Omit all pictures. Print the remaining lines exactly, from the start of the data through the line containing "You are a computer-use".

● **Supplied entries**:
┄┄┄┄┄┄┄┄┄┄┄┄┄┄┄┄┄┄┄┄

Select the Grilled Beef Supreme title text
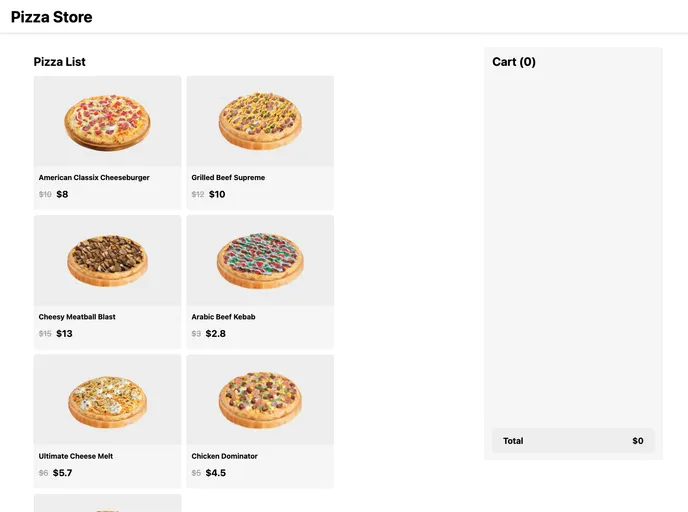coord(228,178)
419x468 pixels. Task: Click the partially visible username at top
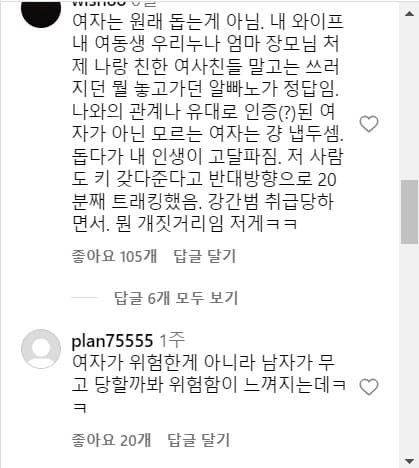[x=100, y=3]
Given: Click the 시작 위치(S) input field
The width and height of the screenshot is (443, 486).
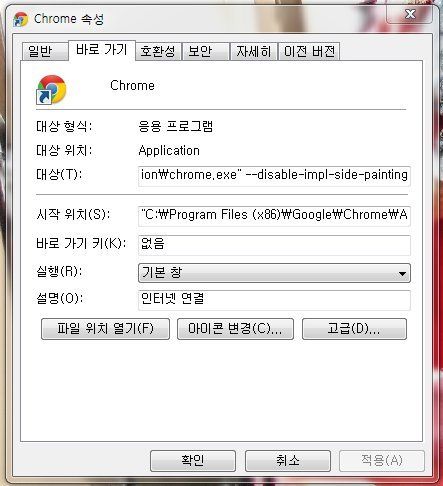Looking at the screenshot, I should click(x=274, y=215).
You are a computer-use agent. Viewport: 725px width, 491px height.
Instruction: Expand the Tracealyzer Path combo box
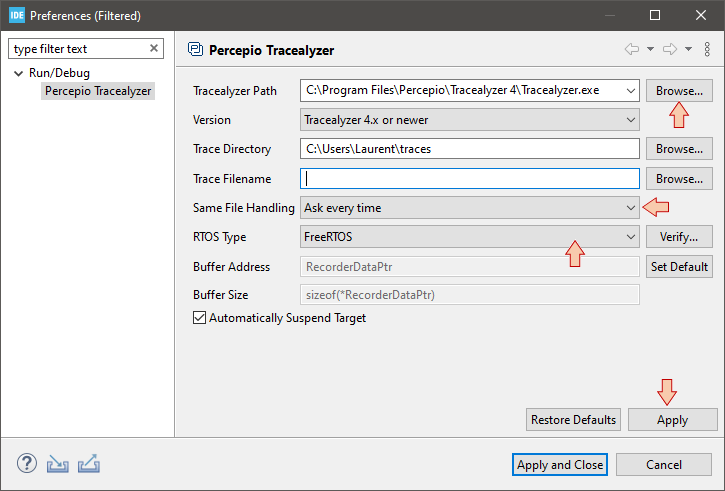(x=631, y=91)
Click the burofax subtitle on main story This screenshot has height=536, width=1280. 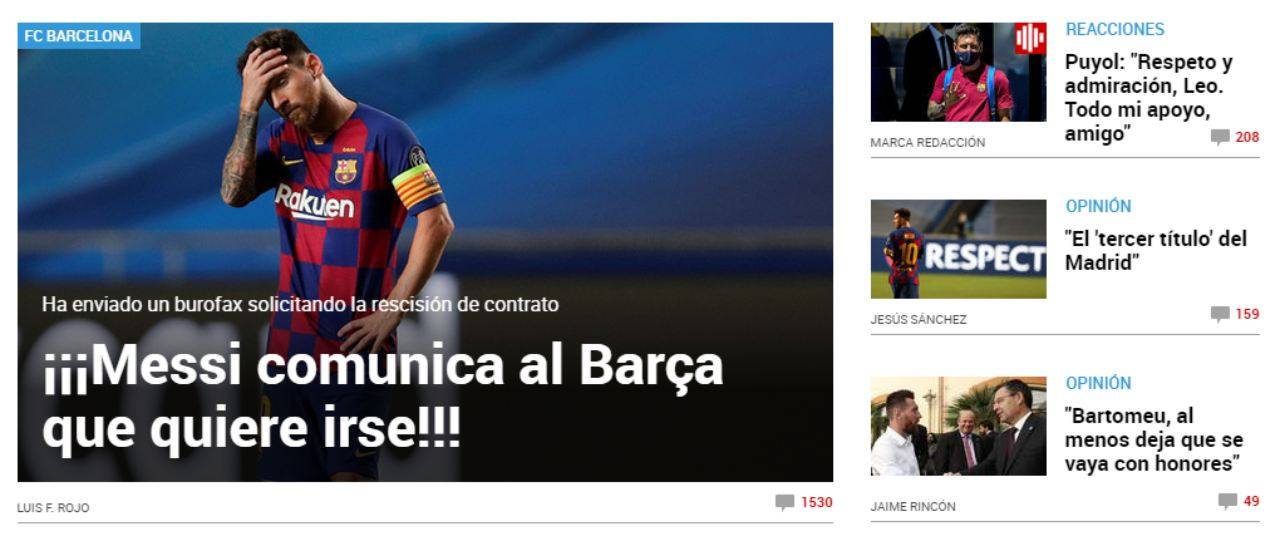coord(300,304)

┄┄┄┄┄┄┄┄┄┄┄┄┄┄┄┄┄┄┄┄

● **Exercise result**:
Select the Grilled Beef Supreme title text
coord(228,178)
419x468 pixels. Task: Click the partially visible username at top
[x=100, y=3]
Given: Click the 시작 위치(S) input field
The width and height of the screenshot is (443, 486).
Looking at the screenshot, I should click(x=274, y=215).
You are a computer-use agent. Viewport: 725px width, 491px height.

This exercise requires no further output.